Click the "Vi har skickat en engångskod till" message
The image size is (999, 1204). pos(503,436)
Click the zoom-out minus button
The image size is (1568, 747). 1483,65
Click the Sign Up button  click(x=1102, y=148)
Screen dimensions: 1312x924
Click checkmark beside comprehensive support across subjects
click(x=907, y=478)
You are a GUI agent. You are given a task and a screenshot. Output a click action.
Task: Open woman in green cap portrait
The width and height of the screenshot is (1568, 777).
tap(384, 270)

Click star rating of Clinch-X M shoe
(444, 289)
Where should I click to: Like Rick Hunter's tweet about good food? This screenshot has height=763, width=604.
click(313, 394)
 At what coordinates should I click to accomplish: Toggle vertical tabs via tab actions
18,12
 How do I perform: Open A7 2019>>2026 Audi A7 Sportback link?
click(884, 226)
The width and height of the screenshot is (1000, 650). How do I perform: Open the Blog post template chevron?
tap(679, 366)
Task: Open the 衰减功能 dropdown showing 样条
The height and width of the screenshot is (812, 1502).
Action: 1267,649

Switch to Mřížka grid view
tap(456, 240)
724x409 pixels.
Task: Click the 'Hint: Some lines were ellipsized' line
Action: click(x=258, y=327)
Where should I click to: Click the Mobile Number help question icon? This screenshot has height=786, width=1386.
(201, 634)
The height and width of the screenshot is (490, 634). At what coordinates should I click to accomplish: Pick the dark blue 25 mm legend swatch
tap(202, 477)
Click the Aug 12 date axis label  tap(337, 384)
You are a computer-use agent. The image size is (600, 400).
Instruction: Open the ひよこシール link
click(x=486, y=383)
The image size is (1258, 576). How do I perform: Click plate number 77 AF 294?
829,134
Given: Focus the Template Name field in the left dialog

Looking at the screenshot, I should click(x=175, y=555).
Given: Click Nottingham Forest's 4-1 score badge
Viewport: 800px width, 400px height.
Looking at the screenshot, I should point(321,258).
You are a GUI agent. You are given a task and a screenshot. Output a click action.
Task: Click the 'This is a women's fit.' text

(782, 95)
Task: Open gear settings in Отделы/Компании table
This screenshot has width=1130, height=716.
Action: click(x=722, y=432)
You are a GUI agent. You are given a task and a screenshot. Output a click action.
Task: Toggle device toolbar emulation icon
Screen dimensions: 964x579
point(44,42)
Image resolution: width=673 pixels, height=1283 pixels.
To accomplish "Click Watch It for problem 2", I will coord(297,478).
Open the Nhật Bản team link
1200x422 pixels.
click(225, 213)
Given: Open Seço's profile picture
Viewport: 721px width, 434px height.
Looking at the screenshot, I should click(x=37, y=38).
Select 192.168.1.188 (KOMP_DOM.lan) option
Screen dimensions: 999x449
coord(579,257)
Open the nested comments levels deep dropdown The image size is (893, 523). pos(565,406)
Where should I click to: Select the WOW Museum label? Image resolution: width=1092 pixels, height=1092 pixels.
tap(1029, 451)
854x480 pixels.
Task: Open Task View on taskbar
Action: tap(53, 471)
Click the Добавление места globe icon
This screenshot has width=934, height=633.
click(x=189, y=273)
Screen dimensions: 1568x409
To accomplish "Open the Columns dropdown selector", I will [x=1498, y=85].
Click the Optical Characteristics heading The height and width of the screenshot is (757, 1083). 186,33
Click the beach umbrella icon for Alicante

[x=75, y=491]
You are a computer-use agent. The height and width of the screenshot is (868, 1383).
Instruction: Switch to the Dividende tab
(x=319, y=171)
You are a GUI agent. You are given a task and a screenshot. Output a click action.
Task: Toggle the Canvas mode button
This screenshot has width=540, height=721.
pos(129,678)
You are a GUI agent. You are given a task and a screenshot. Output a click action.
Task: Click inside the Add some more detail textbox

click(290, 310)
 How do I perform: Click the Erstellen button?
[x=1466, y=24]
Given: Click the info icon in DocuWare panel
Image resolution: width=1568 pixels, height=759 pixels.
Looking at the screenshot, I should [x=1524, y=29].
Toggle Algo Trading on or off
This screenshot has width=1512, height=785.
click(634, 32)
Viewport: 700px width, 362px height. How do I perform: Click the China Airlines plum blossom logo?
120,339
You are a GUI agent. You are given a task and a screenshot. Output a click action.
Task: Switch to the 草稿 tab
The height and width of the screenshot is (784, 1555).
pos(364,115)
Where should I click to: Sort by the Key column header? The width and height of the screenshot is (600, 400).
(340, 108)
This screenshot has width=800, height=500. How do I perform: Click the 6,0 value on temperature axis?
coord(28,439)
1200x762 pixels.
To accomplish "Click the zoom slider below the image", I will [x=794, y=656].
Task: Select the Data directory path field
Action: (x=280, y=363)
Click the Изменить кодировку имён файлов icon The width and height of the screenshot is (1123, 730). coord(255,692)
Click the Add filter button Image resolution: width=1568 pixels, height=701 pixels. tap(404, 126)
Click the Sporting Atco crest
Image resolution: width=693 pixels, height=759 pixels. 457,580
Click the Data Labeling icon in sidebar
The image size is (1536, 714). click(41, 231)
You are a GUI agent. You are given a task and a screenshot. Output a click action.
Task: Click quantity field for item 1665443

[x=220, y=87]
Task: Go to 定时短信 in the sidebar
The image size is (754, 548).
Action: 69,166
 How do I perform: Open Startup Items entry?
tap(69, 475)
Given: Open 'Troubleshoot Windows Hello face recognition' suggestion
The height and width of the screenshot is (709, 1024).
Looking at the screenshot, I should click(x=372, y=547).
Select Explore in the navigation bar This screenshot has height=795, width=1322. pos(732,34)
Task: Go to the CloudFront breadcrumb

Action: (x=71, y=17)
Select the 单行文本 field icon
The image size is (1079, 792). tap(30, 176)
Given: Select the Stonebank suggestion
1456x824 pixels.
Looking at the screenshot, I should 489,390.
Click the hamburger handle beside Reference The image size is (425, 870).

....

Copy out the records above word for word, starting from their first line and ending with the line that contains "Action: 1267,649", both lines included.

■ **COMPLETE ANSWER**
Click the "Vi har skickat en engångskod till" message
The image size is (999, 1204). pos(503,436)
Click the zoom-out minus button
The image size is (1568, 747). 1483,65
Click the Sign Up button  click(x=1102, y=148)
Screen dimensions: 1312x924
Click checkmark beside comprehensive support across subjects
click(x=907, y=478)
You are a GUI agent. You are given a task and a screenshot. Output a click action.
Task: Open woman in green cap portrait
The width and height of the screenshot is (1568, 777).
tap(384, 270)

Click star rating of Clinch-X M shoe
(444, 289)
Where should I click to: Like Rick Hunter's tweet about good food? This screenshot has height=763, width=604.
click(313, 394)
 At what coordinates should I click to accomplish: Toggle vertical tabs via tab actions
18,12
 How do I perform: Open A7 2019>>2026 Audi A7 Sportback link?
click(884, 226)
The width and height of the screenshot is (1000, 650). How do I perform: Open the Blog post template chevron?
tap(679, 366)
Task: Open the 衰减功能 dropdown showing 样条
The height and width of the screenshot is (812, 1502).
Action: 1267,649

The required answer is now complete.